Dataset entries
───

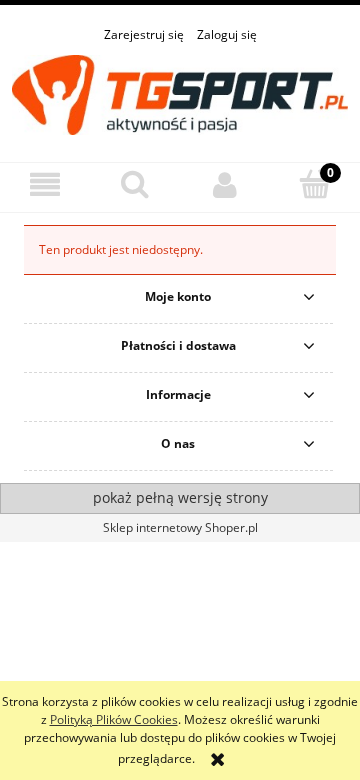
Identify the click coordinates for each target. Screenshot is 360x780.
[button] (45, 184)
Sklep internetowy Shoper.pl (180, 527)
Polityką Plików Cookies (114, 719)
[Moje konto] (225, 184)
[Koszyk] (315, 183)
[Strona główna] (180, 92)
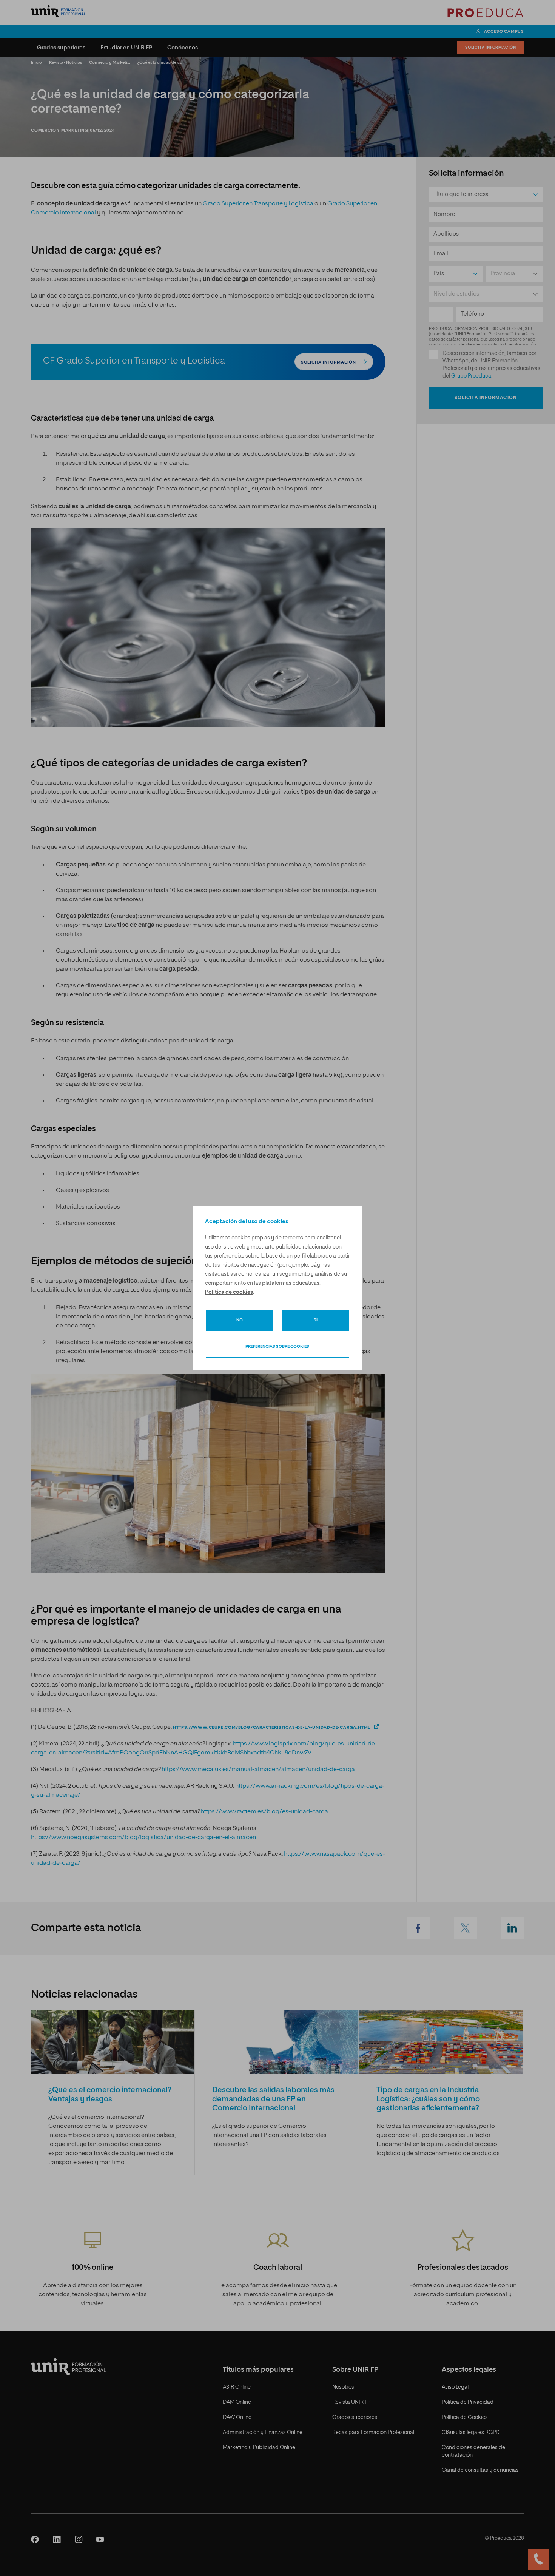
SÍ (316, 1320)
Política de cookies (229, 1292)
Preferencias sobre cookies (277, 1346)
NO (239, 1320)
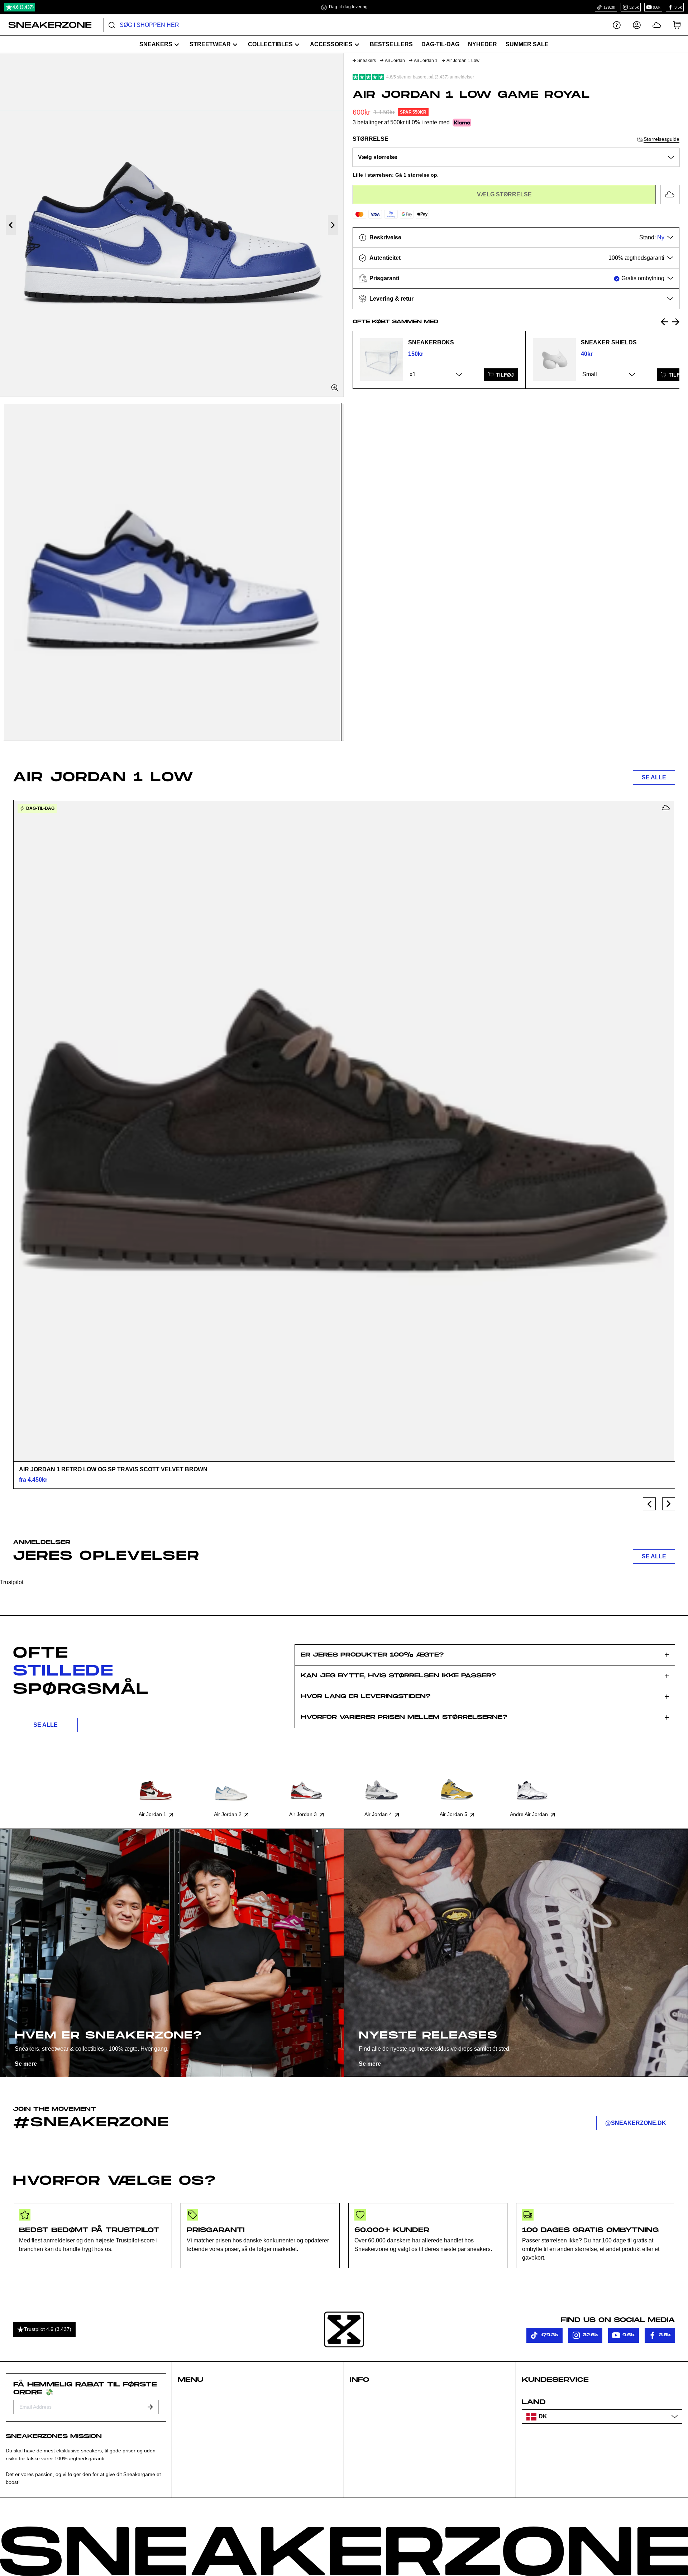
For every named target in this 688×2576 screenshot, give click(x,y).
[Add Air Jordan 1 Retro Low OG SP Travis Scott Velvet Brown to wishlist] (666, 808)
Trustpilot (11, 1582)
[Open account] (637, 24)
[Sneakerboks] (381, 359)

───

▸ Try it
Write out exactly each line of the entries, starting at the one containing "[Add Air Jordan" and finishing with the last line.

▸ Response
[Add Air Jordan 1 Retro Low OG SP Travis Scott Velvet Brown to wishlist] (666, 808)
Trustpilot (11, 1582)
[Open account] (637, 24)
[Sneakerboks] (381, 359)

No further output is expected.